Background: Observational studies have indicated an association between the gut microbiota and the occurrence and progression of aortic aneurysm (AA). However, the causal relationship between the gut microbiota and AA and its subtypes remains unclear. This study used Mendelian randomization (MR) to gain new insights into the relationship between the gut microbiota and AA, including AA subtypes. Methods: We used summary data from a genome-wide association study of gut microbiota to determine genetically predicted microbial taxa. Additionally, we predicted causal relationships between the gut microbiota and AA, including AA subtypes. MR was conducted with two-sample MR with the inverse variance weighting, MR-Egger, weighted median, and weighted mode methods to assess the causal relationships. Heterogeneity and pleiotropy were evaluated with the MR-Egger method, Cochran’s Q test, and the MR-PRESSO Global test. The strength of the causal relationships between exposures and outcomes was assessed with Bonferroni correction. The stability of the MR results was evaluated with leave-one-out analyses. Reverse MR analysis was also performed to examine reverse causality.

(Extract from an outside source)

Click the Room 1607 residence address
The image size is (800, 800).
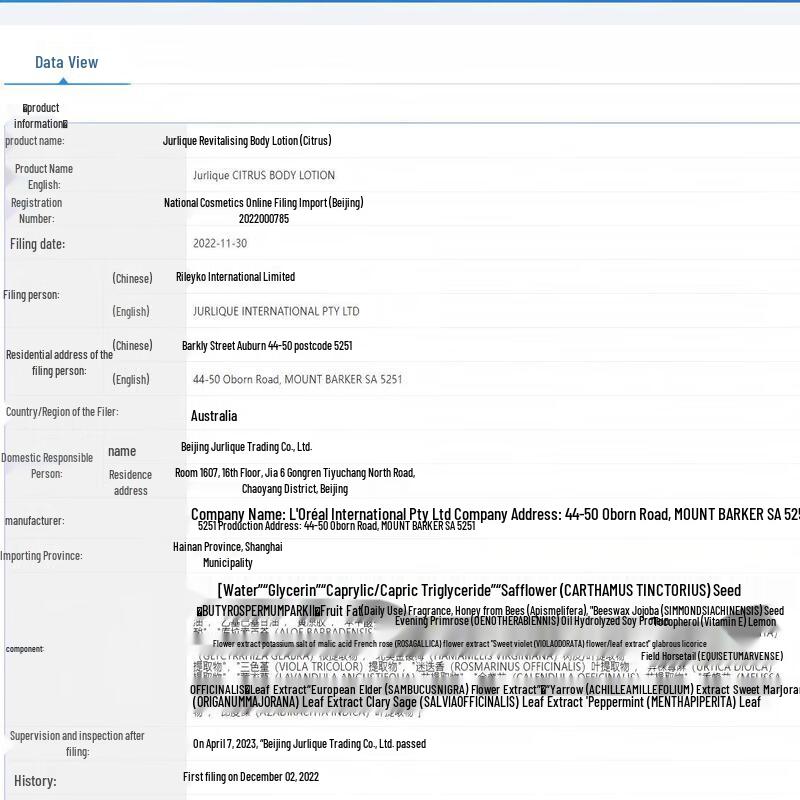click(295, 481)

Results: Through MR analysis, after Bonferroni correction, specific microbial taxa were found to have a causal relationship in AA and its subtypes. Specifically, the phylum Lentisphaerae (OR = 0.82, P = 0.001), class Lentisphaeria (OR = 0.81, P = 0.0028), and family Bifidobacteriaceae (OR = 0.79, P < 0.001) were negatively associated with AA risk, whereas the genus Family XIII UCG001 (OR = 1.33, P < 0.001) was positively associated with AA risk. Regarding subtypes, elevated levels of the genus Bilophila (OR = 1.36, P < 0.001) were closely associated with abdominal aortic aneurysm (AAA) occurrence. Lower levels of the family Bifidobacteriaceae (OR = 0.71, P < 0.001) and phylum Lentisphaerae (OR = 0.81, P = 0.0025), and higher levels of the genus Ruminococcaceae UCG014 (OR = 1.30, P < 0.001) exhibited strong causal relationships with thoracic aortic aneurysm (TAA). Conclusion: Our study suggests that specific components of the gut microbiota have causal effects, either beneficial or detrimental, on AA risk, thus providing potentially valuable biomarkers for early diagnosis and potential therapeutic targets.